L’étude marquante de George Rebok en 2014 sur les effets de l’éducation pour les personnes âgées a suivi les participants sur une période de 10 ans, explorant plusieurs aspects de la fonction cognitive. On a noté de petits effets dans l’habileté accrue de penser et des effets plus impressionnants concernant l’hygiène personnelle, l’auto-efficacité et autres mesures de bien-être.

L’apprentissage semble offrir aussi bien la connexité que la stimulation mentale, menant à la résilience sociale par l’augmentation de la réserve cognitive.
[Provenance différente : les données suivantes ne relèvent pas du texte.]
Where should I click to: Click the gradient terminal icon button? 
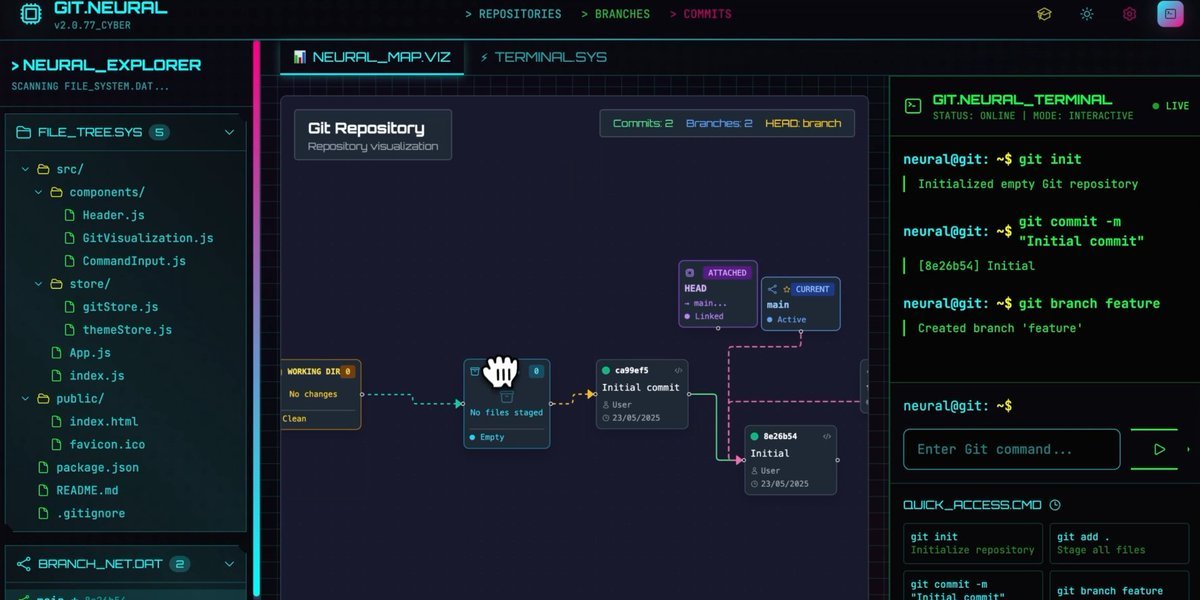(x=1168, y=14)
Le raisonnement et la vivacité de pensée se sont améliorés dans les résultats de Rebok, mais non la mémoire.

On prévoit qu’au moins la moitié de la population humaine aura plus de 50 ans d’ici 2050. (Baycrest Health Sciences). (Baycrest Health Sciences), Author provided

On ne comprend toujours pas si la répétition mentale focalisée par l’apprentissage peut prévenir ou contrer la démence. Des études de Julia Spaniol à l’Université Ryerson démontrent qu’une hausse de l’implication et la motivation chez les personnes âgées aide à débloquer la mémoire. Mais jusqu’à récemment, il n’y avait pas de recherche centrée sur le rôle d’apprentissage plus poussé, comme ces cours universitaires intensifs, sur les conséquences de la démence ou la qualité de vie.

« Eudémonisme » pour une société vieillissante

Toutefois, cela est sur le point de changer. Cet été, le Centre for Aging and Brain Health Innovation (CABHI) a accordé une subvention à notre équipe – pour enquêter sur l’utilisation des technologies d’apprentissage, telles que les médias en continu comparativement aux sessions en personne pour les gens atteints de démence ou à risque d’en être frappé.

Le but de ce programme est de créer un accès plus large à des possibilités permanentes d’apprentissage pour les adultes âgés indépendamment de leur lieu de résidence – qu’il s’agisse de soins à long terme ou dans la communauté. Les études cliniques ont débuté en septembre 2018 et nous allons faire rapport sur nos données à la fin du printemps de 2019.

L’espérance de vie augmente et on prévoit qu’au moins la moitié de la population humaine aura plus de 50 ans d’ici 2050. Il faudra que nos esprits restent éveillés et que nos sens soient bien affûtés pour profiter réellement des moments précieux de nos vieux jours.

Socrate parlait d’une idée appelée « eudémonisme », soit la « floraison dans la vie ». Trop de plaisir et on s’épuise. Trop de détermination et on se tourmente. Mais quand le plaisir et la détermination sont tous deux au plus haut niveau, nous atteignons cet état eudémoniste, selon Deborah Fels, l’une des grandes spécialistes canadiennes sur le vieillissement et l’accessibilité.

Apprendre c’est clairement ce que les humains font de mieux. Nous n’avons pas l’agilité du tigre ni la longévité des séquoias, mais nous apprenons continuellement et c’est ce qui nous distingue. En apprendre sur nous-mêmes et sur le monde peut être le secret du bonheur et de la santé dans les années de l’âge d’or.